“If I could change one thing about my husband, it would be how often he puts himself first.
If my husband could change one thing about me, it would be how often I don’t.
And, I’m going to assume many of you can relate.
A pretty regular point of contention in my household is that I complain, pretty often, that I don’t have enough time for me and the things that make me happy and that I don’t get enough help around the house.
My husband’s gripe, on the other hand, is that I never take or make the time for me and the things I need or enjoy, and that it’s entirely not fair for me to be peeved that he does.
As a mother of three, with undiagnosed but self-identified anxiety about pretty much anything under the sun, I find motherhood and marriage and tending to my job and passions to be really freakin’ hard work.
Add to that steady visits to the gym to keep my mom biscuit looking tight(ish) and I’m spent.

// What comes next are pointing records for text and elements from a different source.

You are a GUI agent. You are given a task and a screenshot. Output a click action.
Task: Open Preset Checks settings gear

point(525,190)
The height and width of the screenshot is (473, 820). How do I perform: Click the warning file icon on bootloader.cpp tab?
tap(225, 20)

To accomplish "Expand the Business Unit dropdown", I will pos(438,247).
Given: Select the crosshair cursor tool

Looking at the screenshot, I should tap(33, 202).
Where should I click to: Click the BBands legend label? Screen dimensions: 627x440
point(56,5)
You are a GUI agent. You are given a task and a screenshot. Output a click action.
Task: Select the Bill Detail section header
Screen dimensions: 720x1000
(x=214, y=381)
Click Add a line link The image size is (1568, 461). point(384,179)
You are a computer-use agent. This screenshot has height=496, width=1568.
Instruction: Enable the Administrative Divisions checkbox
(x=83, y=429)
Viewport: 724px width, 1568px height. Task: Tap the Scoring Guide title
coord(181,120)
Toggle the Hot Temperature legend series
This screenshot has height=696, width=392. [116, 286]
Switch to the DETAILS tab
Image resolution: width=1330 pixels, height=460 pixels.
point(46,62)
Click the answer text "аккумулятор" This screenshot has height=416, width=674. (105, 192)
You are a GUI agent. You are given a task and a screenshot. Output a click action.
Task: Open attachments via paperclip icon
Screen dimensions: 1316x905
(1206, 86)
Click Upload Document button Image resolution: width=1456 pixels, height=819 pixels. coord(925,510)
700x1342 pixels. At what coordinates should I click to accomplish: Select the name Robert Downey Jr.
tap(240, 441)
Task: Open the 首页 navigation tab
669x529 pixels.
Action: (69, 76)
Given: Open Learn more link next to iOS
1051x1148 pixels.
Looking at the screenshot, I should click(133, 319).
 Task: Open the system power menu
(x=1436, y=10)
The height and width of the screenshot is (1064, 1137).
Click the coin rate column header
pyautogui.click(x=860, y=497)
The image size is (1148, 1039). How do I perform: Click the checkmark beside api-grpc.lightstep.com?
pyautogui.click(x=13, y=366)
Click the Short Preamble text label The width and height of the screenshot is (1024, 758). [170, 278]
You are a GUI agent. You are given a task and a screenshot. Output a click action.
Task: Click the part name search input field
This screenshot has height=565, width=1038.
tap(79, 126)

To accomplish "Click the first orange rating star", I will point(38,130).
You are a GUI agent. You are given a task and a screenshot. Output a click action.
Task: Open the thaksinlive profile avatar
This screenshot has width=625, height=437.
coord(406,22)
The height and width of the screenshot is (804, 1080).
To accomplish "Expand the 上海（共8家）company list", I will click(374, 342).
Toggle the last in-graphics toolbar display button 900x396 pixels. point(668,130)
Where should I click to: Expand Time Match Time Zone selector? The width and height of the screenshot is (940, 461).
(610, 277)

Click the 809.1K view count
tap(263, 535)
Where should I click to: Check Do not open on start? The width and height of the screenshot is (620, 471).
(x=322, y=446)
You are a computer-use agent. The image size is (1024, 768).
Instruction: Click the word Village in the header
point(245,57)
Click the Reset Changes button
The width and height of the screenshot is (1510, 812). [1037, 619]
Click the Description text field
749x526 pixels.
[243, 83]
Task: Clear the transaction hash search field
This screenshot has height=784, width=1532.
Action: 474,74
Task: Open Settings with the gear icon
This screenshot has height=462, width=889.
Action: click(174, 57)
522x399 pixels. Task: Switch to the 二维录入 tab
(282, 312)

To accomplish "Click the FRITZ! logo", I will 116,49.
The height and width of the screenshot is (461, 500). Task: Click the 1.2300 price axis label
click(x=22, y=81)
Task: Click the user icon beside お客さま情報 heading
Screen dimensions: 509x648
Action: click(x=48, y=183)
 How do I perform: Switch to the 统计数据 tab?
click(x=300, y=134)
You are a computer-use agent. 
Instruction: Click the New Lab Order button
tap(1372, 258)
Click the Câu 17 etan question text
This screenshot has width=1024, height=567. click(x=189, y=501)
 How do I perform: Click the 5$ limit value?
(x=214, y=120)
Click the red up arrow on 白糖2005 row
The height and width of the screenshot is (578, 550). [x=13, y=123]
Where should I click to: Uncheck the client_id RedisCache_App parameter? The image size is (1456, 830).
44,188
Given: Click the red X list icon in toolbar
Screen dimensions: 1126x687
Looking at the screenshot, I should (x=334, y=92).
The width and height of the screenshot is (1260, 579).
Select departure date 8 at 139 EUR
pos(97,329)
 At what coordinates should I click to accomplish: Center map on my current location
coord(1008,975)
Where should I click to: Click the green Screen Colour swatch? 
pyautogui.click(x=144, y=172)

Don’t get me wrong – all I ever wanted since a very young age was to be someone’s wife and three little someone’s mommy.
But, now, I also want to write a book, maybe start meditating, grow my hair out, lose like 10 pounds, keep my marriage afloat, and raise good, kind mini-humans.
And, so, I’m finding it super challenging to balance my growth as a person while trying to grow with a person while trying to raise three people.
And, so, I complain.
Not because I’m ungrateful.
Not because I don’t realize what a true blessing it is to have a messy home, an extremely hardworking and supportive husband, and multiple exhausting love nuggets.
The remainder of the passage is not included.